Alex did it in four hours. Alone (well, with Northflank 🙂)
Thirteen services, duplicated across development and production environments, plus pipeline reconnection to the new infrastructure. Once the new Northflank-managed cluster was provisioned, the actual migration was mechanical.
"That was the whole amount of time to migrate 13 different services times two, plus reconnect the pipelines. That was it."
This is the result of running on a platform that abstracts the cloud without hiding it.
Northflank runs inside Lifted's own AWS VPC, which is load-bearing for compliance.
"BYOC is important from a compliance standpoint. When you're talking about ISO, SOC compliance, having your own infrastructure that you can audit, verify, and control is important. You're not relinquishing control."
There's a second benefit to BYOC. If compliance requirements ever force a platform change, Lifted can do it without rebuilding their entire infrastructure setup. The cluster, the VPC, the networking all stay. Only the control plane changes. That's a very different position from being locked into a PaaS where switching means a full rebuild.
There's also a performance angle. Because Northflank runs inside Lifted's VPC, adjacent services connect through the internal AWS network. Their Snowflake deployment sits in the same VPC with internal network controls, no private link setup required.
The decision to stay on Northflank came down to what was already working.
Lifted's engineering team had built a self-service deployment model on Northflank that let application engineers ship independently, run preview environments per branch, and scale services without raising tickets. That setup was fast and the platform was meeting Lifted's compliance and isolation requirements through BYOC.
From a business continuity perspective, keeping Northflank meant zero disruption to engineering through the acquisition.
It is a Kubernetes cluster managed by Northflank, isolated from the rest of the services, and the application team can work in a pretty good isolated environment from the rest of the deployments without any concerns from a security standpoint.
The Upwork platform team stays involved at the infrastructure layer. The application team continues to ship on Northflank. Both groups got the outcome that worked best for them.
In Alex’s words:
Northflank is a one-stop deployment platform, which doesn't lock you in and also offers you a unified integrated developer experience without bolting in five different platforms to make this work on top of Kubernetes.

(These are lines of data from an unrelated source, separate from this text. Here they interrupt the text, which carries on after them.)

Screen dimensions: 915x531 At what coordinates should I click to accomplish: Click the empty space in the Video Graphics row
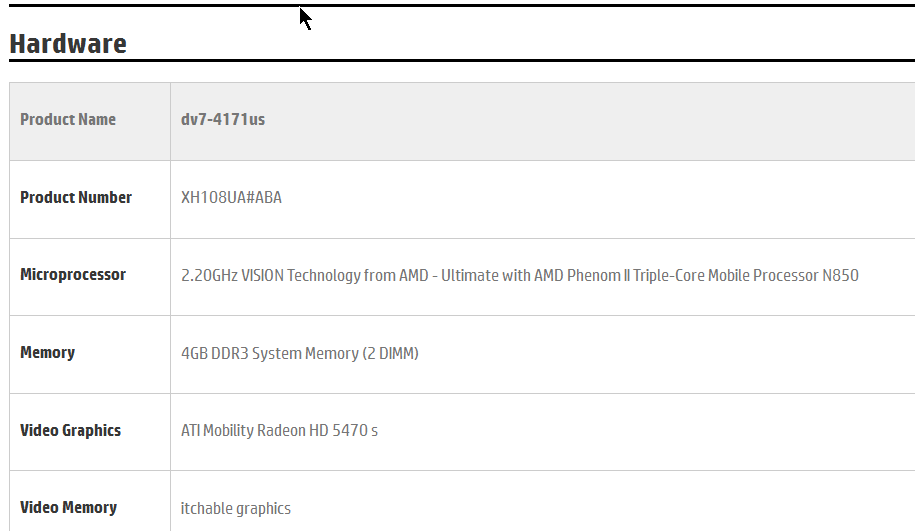(x=647, y=432)
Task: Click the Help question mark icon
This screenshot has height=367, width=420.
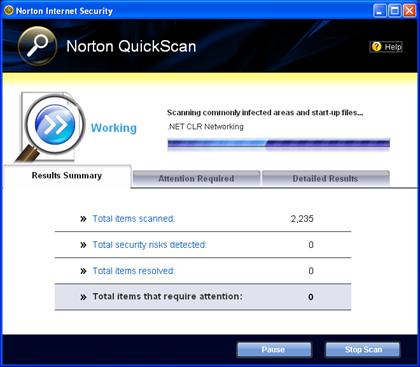Action: pos(376,47)
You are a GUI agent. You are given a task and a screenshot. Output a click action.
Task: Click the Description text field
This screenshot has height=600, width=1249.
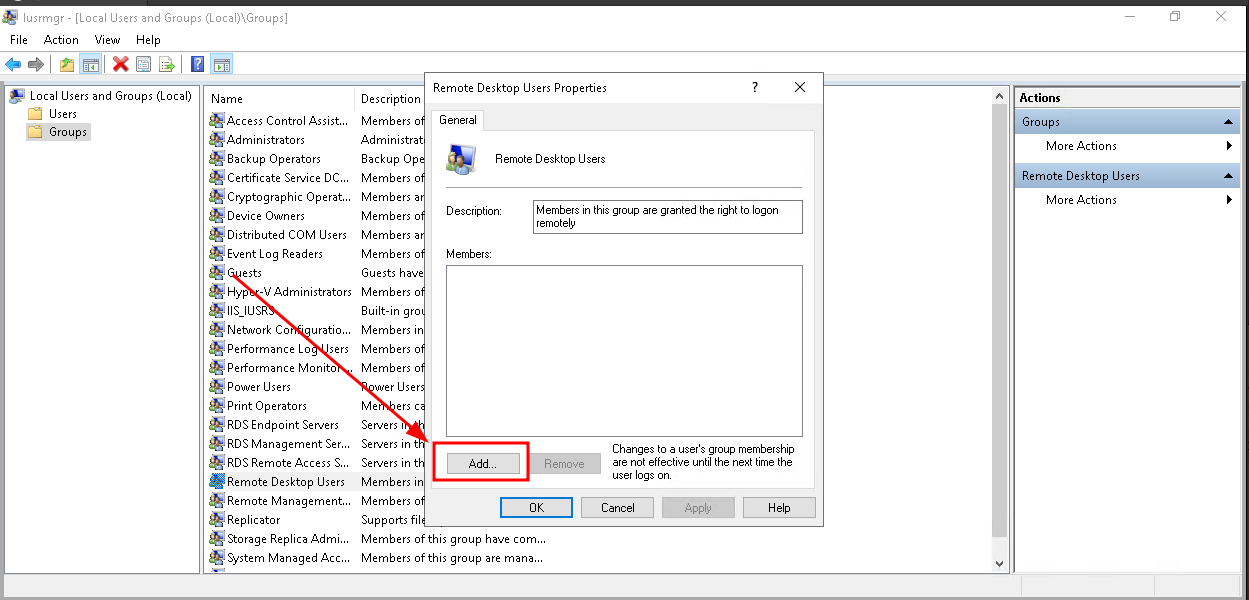[667, 217]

Three groups at Lifted interact with Northflank.
Application engineering. The primary users. They deploy via the UI, scale services themselves, run preview environments for every branch, and don't file tickets with the infra team to add queue workers.
Support team. Read-only access to check application health, view logs, and monitor uptime. They also have a narrow self-serve permission to add customer domains to the cluster, so onboarding a new white-label customer no longer needs an engineering ticket.
Infrastructure and security team. Doesn't touch the cluster day-to-day. Their interaction is mostly observability. Audit logs stream from Northflank to an S3 bucket for external compliance tracking. Application logs flow through Northflank log sinks.
Lifted is mostly UI-based today but enabling GitOps for audit compliance. Auditors want a history of pipeline and template changes tracked outside the platform itself.
Between BYOC, the self-service model, and the ability to abstract Kubernetes without hiding it, the Lifted team is happy with how Northflank fits the way they work.
Now this is even more in the hands of developers. We can see the deployments, create new deployments easily, scale and maintain our cluster size and nodes by ourselves. A lot less back and forth from an infra team to the actual application team, because they just don't need it.
The team is now looking at additional ways to extend their use of the platform, including upcoming Northflank capabilities around external add-ons, image signing at deploy time, and high-availability MySQL.